| SHORT EXERCISE |
Continue the patent text on converting a cooler into a refrigerator, picking up after its last sentence.

:: EXCERPT PROVIDED

Method and System for Cooler Conversion to a Refrigerator

Abstract

A method and system for converting a conventional cooler to a refrigerator. A heat transfer module is disposed within the cooler for cooling the contents therein, while an external cooling module includes refrigerant in a closed loop configuration that stays outside of the cooler. The heat transfer module includes a closed loop chilling fluid that extends outside the cooler through a drain port to perform a heat exchange with the refrigerant loop.

Claims

1. A modular retrofit unit for retrofit into a cooler having a drain port, the retrofit unit comprising: a. an internal heat transfer module placed insider of the cooler, the internal heat transfer module processing a closed loop liquid for cooling the interior of the cooler, the internal heat transfer module comprising a radiator, a liquid pump, and a liquid reservoir; b. an external liquid cooling module adjacent the outside wall of the cooler, the external liquid cooling module processing a refrigerant contained within the external liquid cooing module for heat exchange with the closed loop liquid for supply to the internal heat transfer module, the external liquid cooling module comprising a condenser, a refrigeration compressor, an evaporator, and a throttling device; c. at least one inlet conduit and at least one outlet conduit for moving the closed loop liquid between the external liquid cooling module and the internal heat transfer module during the refrigeration process; and d. a power source connected to the external liquid cooling module to drive the internal heat transfer module and the external liquid cooling module.

2. The modular retrofit unit of claim 1, wherein the power source includes a DC power supply.

3. The modular retrofit unit of claim 1, further including a temperature control unit and wherein the interior heat exchange module further includes a sensor, the sensor being connected to the temperature control unit connected through the drain port to the sensor to provide a user temperature control for the refrigeration.

Description

BRIEF DESCRIPTION OF THE DRAWINGS

[0018] FIG. 1 shows a perspective drawing of a system employing an embodiment of the refrigeration conversion system of the present invention.

[0019] FIG. 2A shows a perspective view of components to be used with a conventional cooler fitted with an embodiment of the refrigeration conversion system of the present invention.

[0020] FIG. 2B shows an exposed perspective view showing drain port and slot features of a preferred embodiment of the present invention.

[0021] FIG. 2C shows a bottom perspective view of a system fitted with an embodiment of the refrigeration conversion system of the present invention including a power supply component.

[0022] FIG. 3A shows condenser, compressor and evaporator components of a system employing an embodiment of a refrigeration conversion system of the present invention.

[0023] FIG. 3B shows heat exchange module and cooling liquid loop details of a system employing an embodiment of a refrigeration conversion system of the present invention.

[0024] FIG. 3C shows an exposed interior detail of cooled air and return air opening details of a system employing an embodiment of a refrigeration conversion system of the present invention.

[0025] FIG. 3D shows a perspective exposed view of the system employing an embodiment of the present invention including the details from FIGS. 3A and 3B.

[0026] FIG. 3E shows the details of the system of FIG. 3D rotated to more clearly show the detail of FIG. 3C.

::::
:: DATA ENTRIES

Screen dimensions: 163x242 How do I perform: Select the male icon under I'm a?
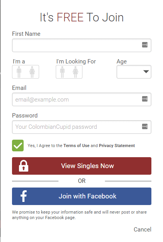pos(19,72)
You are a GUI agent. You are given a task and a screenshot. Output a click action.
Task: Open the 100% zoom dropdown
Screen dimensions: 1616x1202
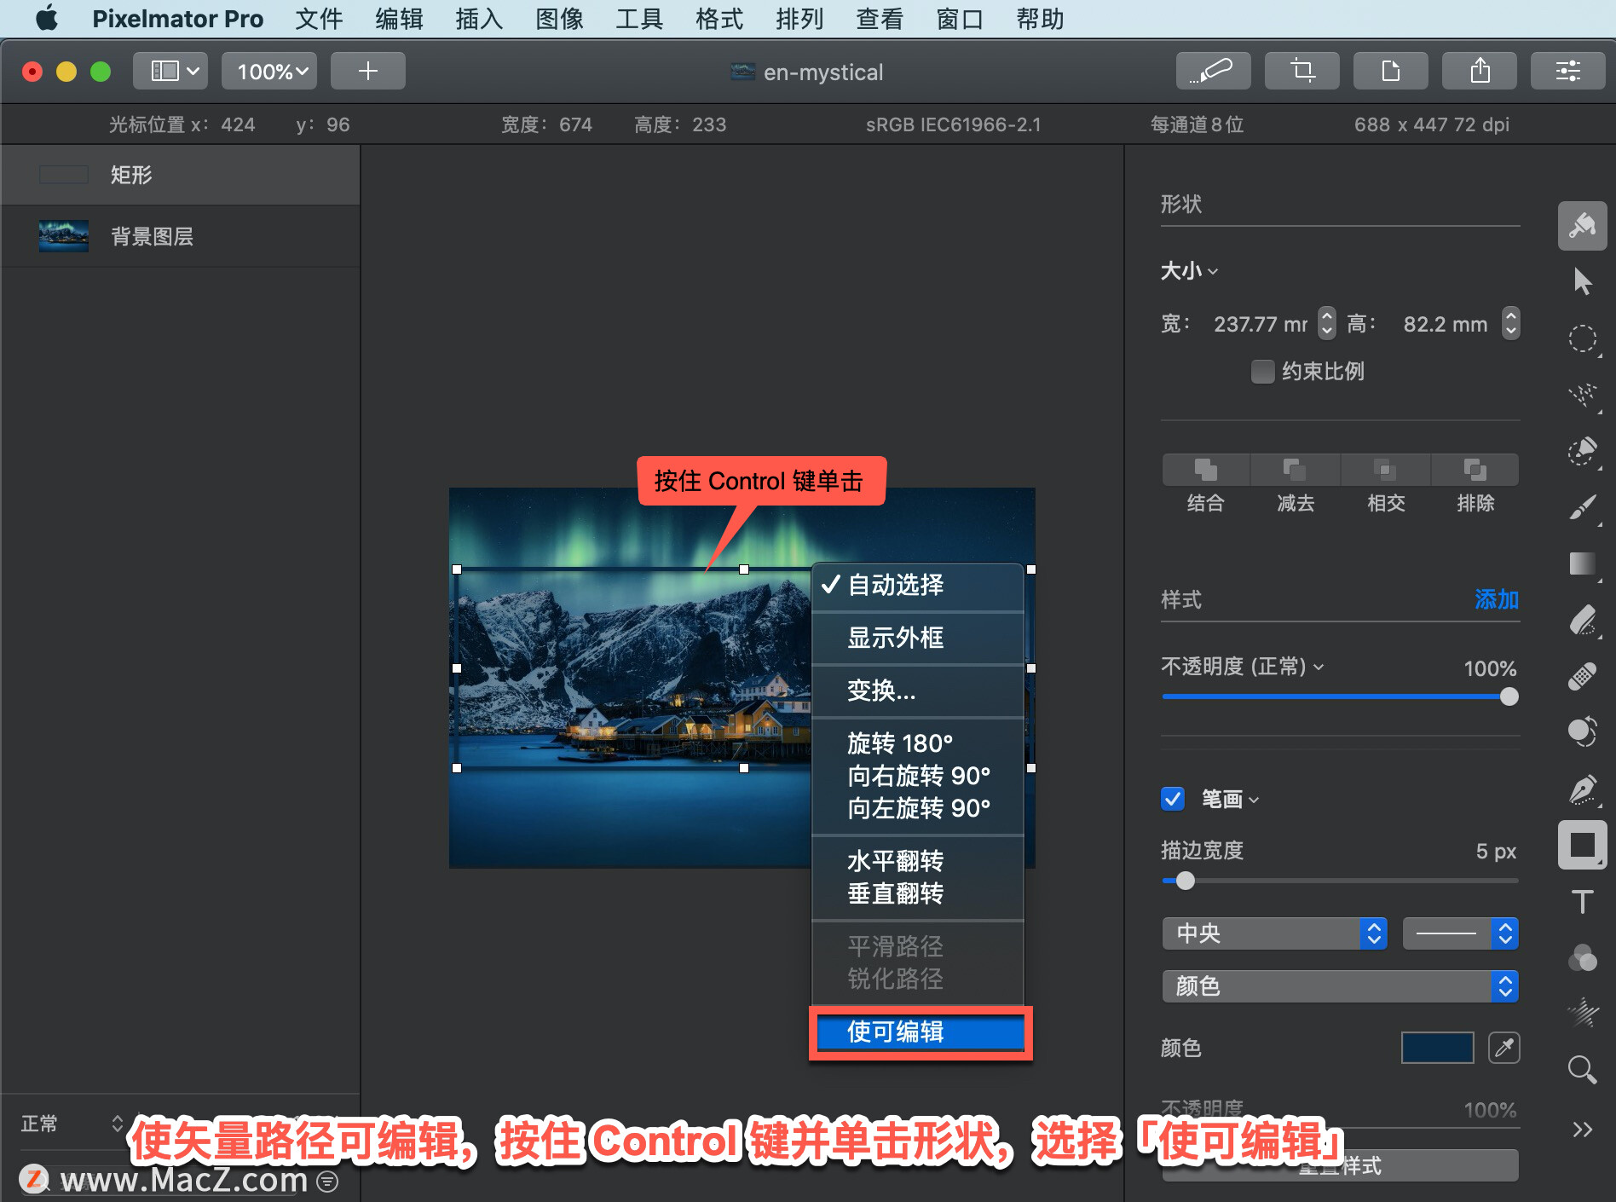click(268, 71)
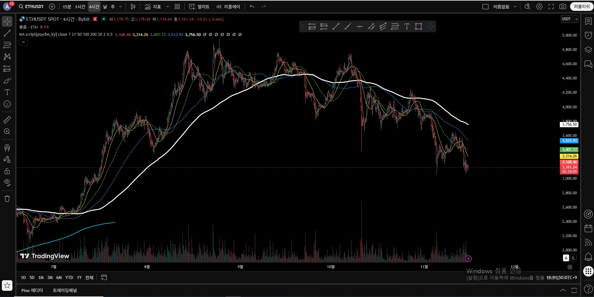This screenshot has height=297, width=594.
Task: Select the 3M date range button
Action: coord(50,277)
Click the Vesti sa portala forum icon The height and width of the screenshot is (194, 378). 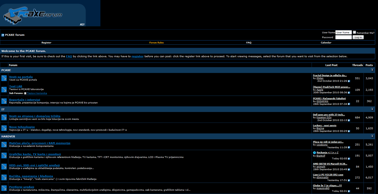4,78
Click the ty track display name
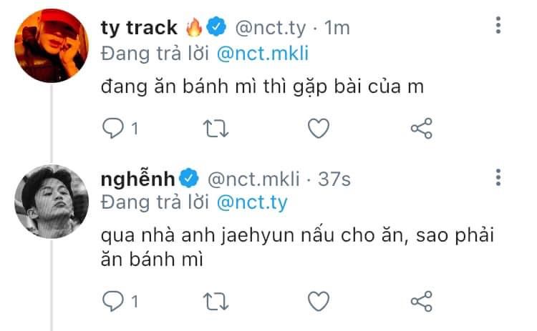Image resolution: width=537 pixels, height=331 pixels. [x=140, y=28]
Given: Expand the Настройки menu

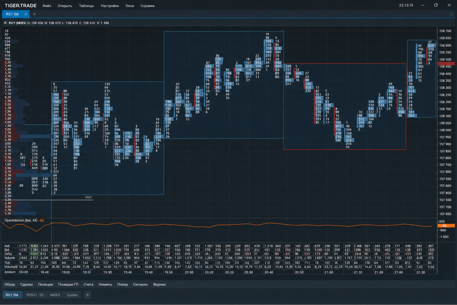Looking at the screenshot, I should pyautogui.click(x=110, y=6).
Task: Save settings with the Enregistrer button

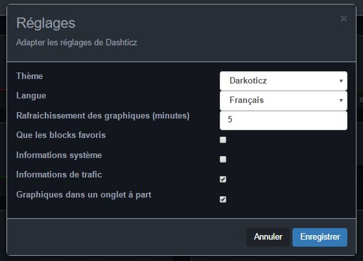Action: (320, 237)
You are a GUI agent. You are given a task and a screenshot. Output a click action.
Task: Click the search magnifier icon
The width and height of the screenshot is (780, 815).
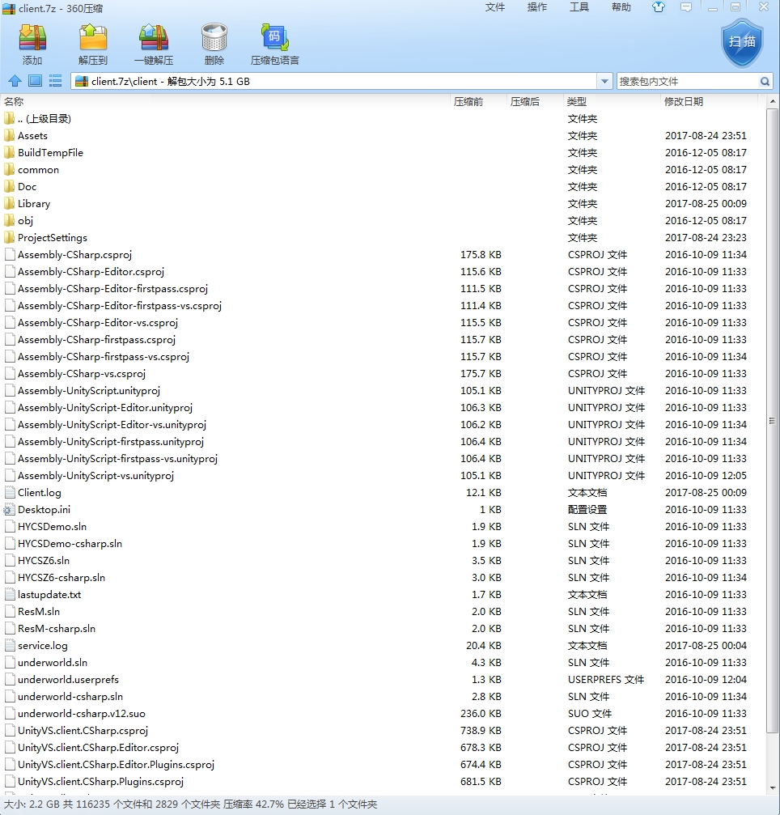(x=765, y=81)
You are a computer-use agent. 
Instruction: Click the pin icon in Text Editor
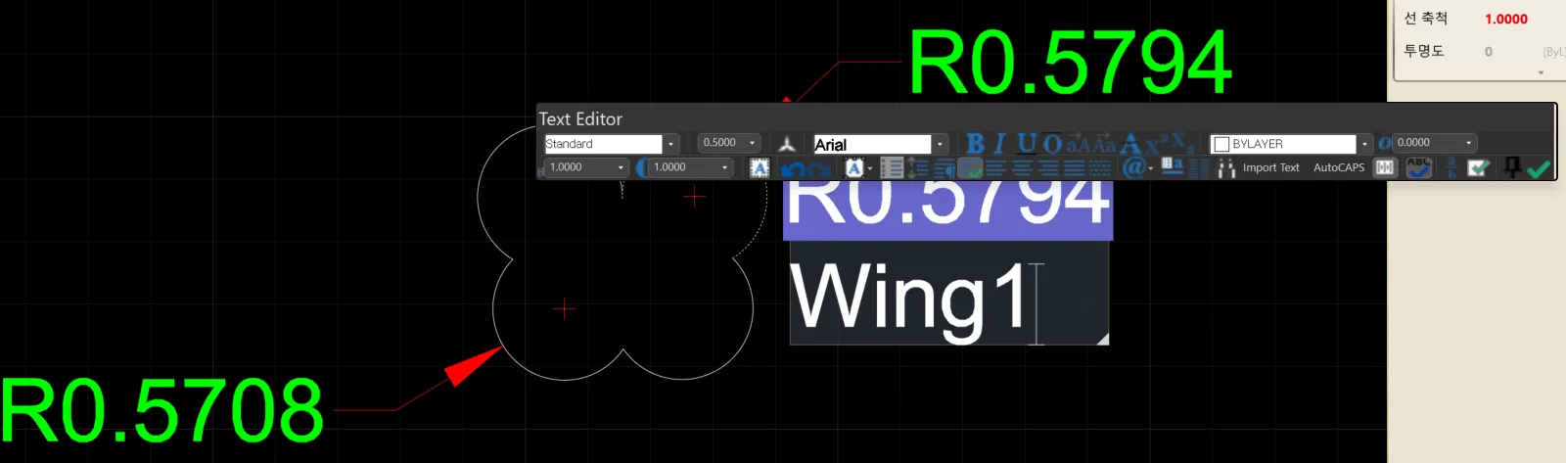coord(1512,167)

::::
:: DATA ENTRIES

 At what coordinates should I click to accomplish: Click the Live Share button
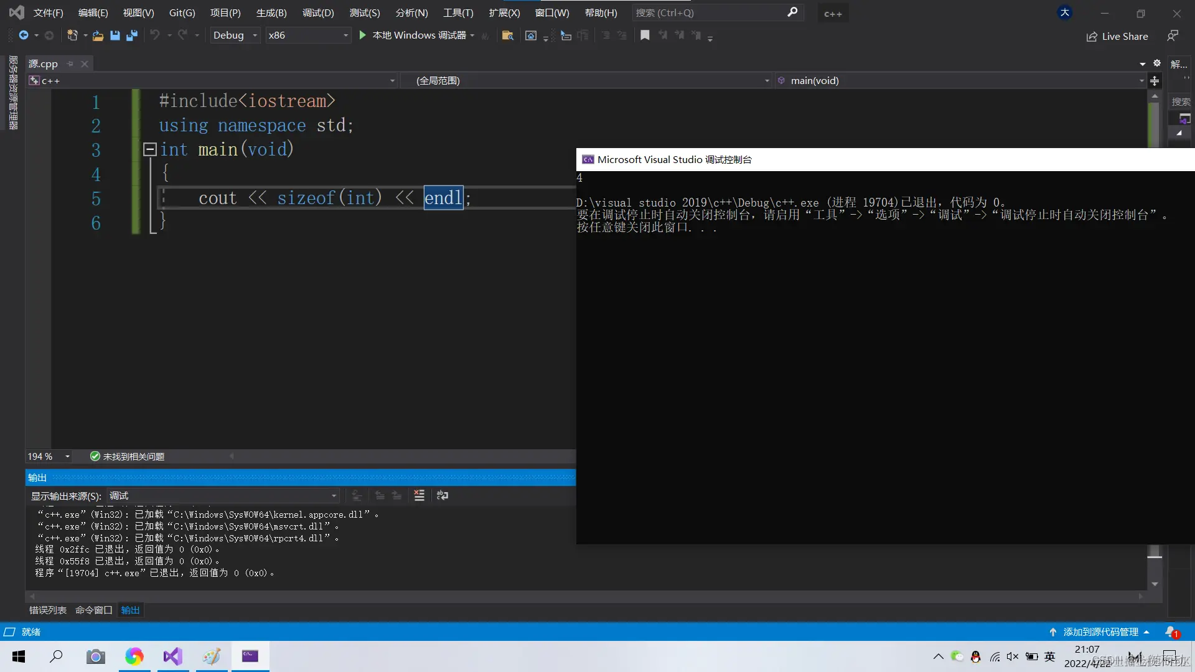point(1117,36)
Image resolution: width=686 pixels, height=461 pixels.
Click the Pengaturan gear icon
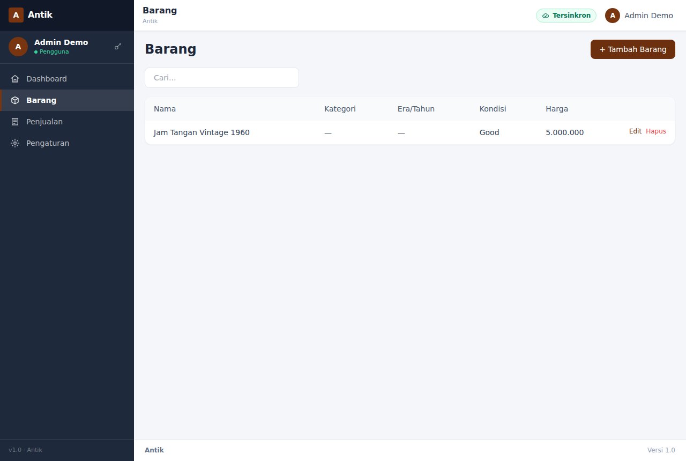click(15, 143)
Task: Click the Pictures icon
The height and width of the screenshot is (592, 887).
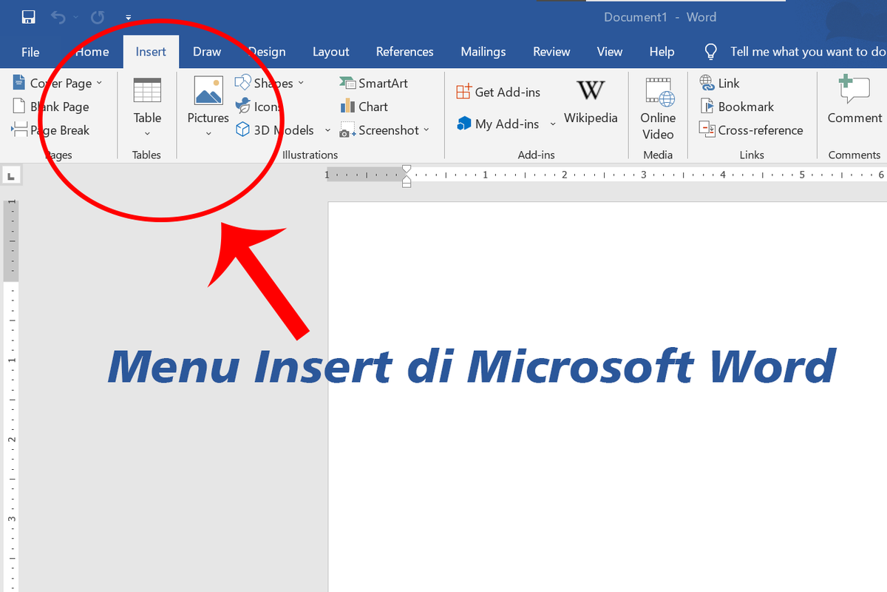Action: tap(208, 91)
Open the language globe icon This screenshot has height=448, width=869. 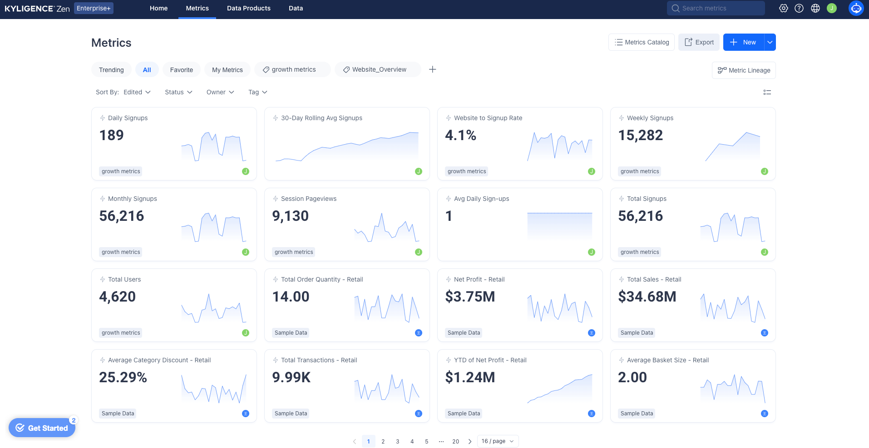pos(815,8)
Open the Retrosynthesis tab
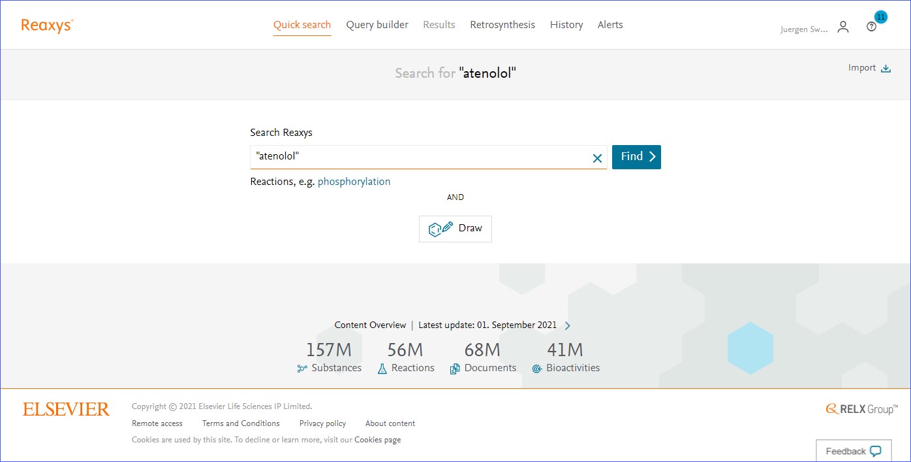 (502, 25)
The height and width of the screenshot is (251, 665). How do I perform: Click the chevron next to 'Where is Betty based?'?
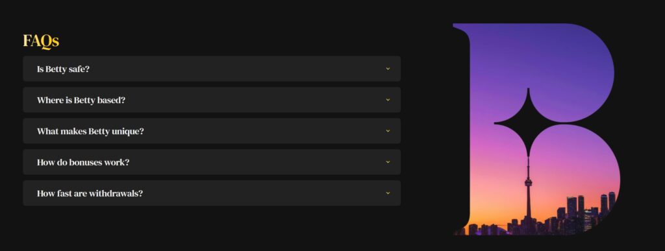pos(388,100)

::::
:: DATA ENTRIES

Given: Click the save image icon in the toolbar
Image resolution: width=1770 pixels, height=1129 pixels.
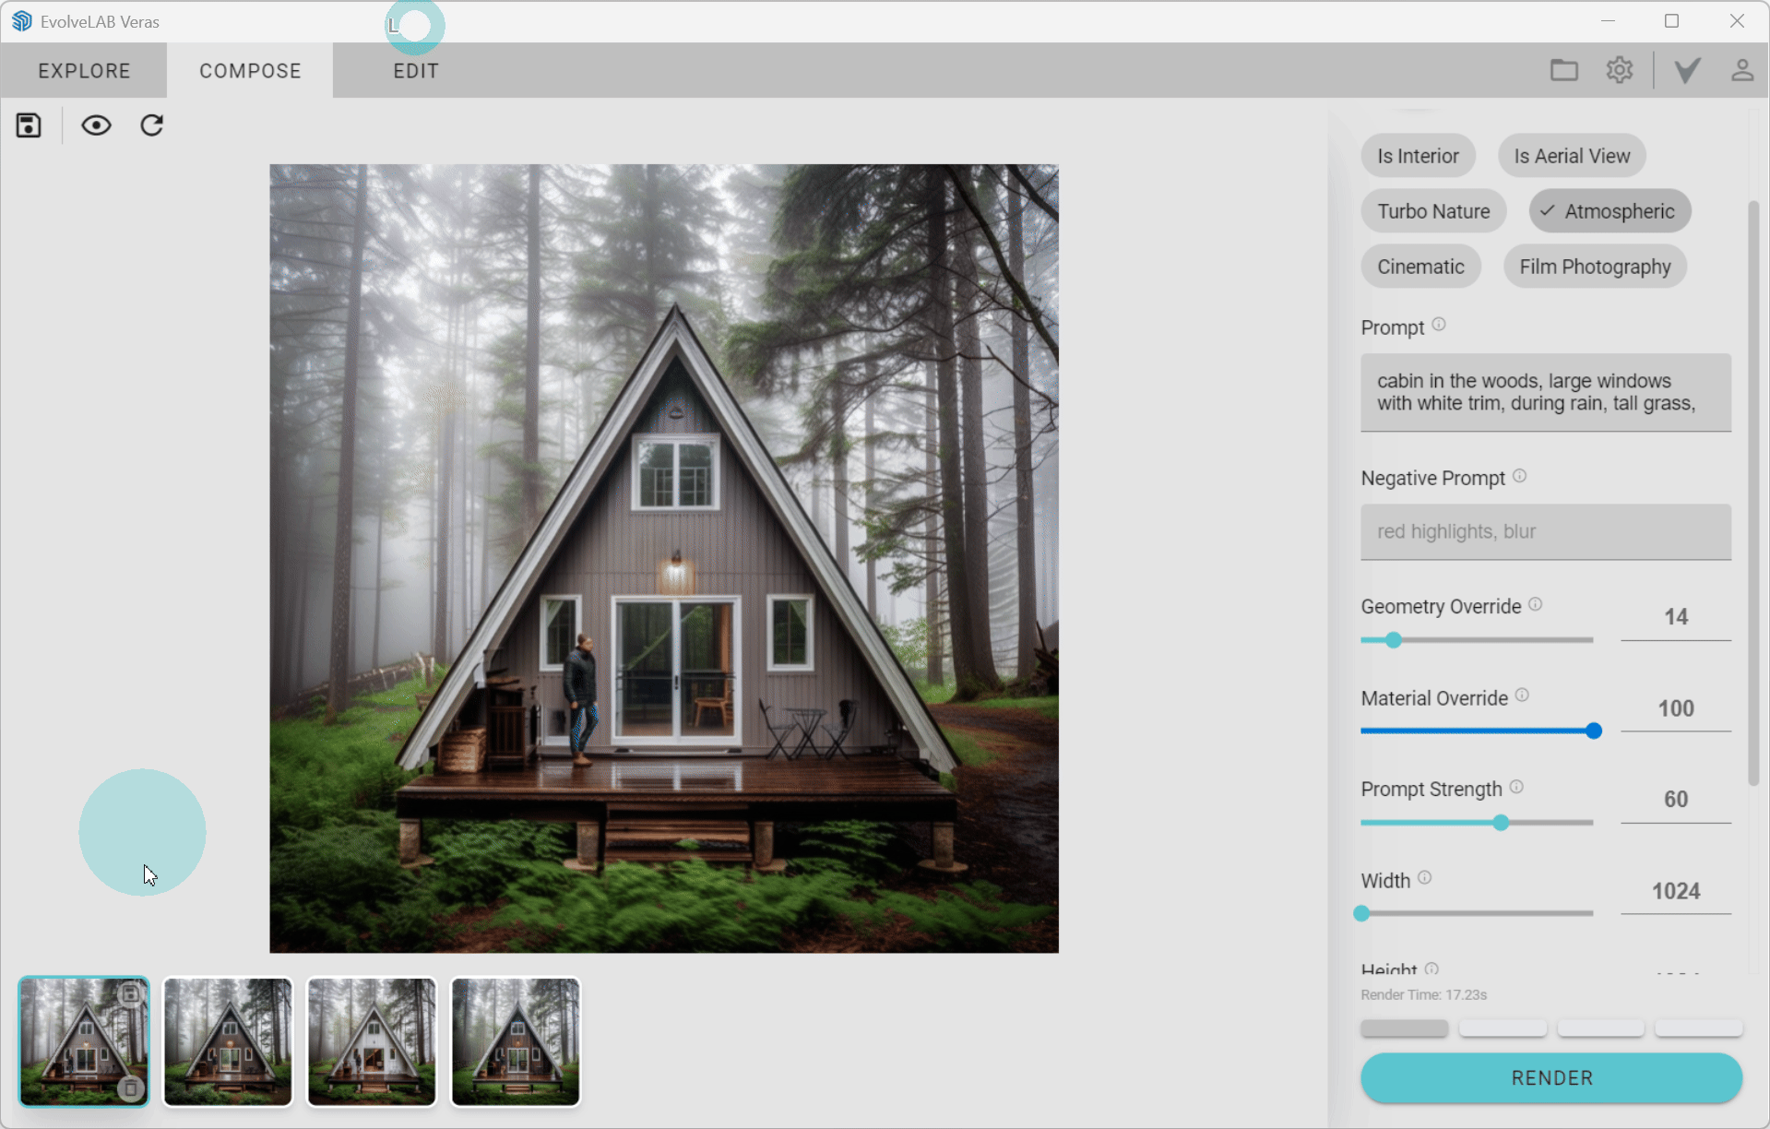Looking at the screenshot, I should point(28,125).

::::

| ANSWER TO THE TASK |
DETAILED DESCRIPTION OF THE INVENTION

[0027] Set forth below is a description of what is currently believed to be the preferred embodiment or best examples of the invention claimed. Future and present alternatives and modifications to this preferred embodiment are contemplated. Any alternatives or modifications which make insubstantial changes in function, in purpose, in structure or in result are intended to be covered by the claims in this patent.

[0028] FIGS. 1, 2A-2C and 3A-3C show a first preferred embodiment of the system 10 employed with a cooler 20, the system including a heat exchange module 30 and a liquid cooling module 50. The cooler 20 most preferably includes a drain port 22, and a series of notches or slots 24 for receiving a partition sheet 26 which has a return air opening 28 to allow for the circulation of air from the interior of the cooler 20 through the heat exchange module 30, then back to the rest of the interior of the cooler 20 through the cooled air opening 29. As shown in this preferred embodiment, the heat exchange module 30 of this embodiment includes an internal fan and radiator 32 for transmitting air through the cooled air opening 29 of the partition sheet, as well as a cooling liquid loop 34 comprised of a flexible hose or similar conduit, a liquid pump 36 for circulating the cooling liquid and a cooling liquid reservoir 38. The liquid employed in this loop is most preferably a propylene glycol type fluid, though those of skill in the art will understand that other, equivalent fluids may be used with comparable efficacy.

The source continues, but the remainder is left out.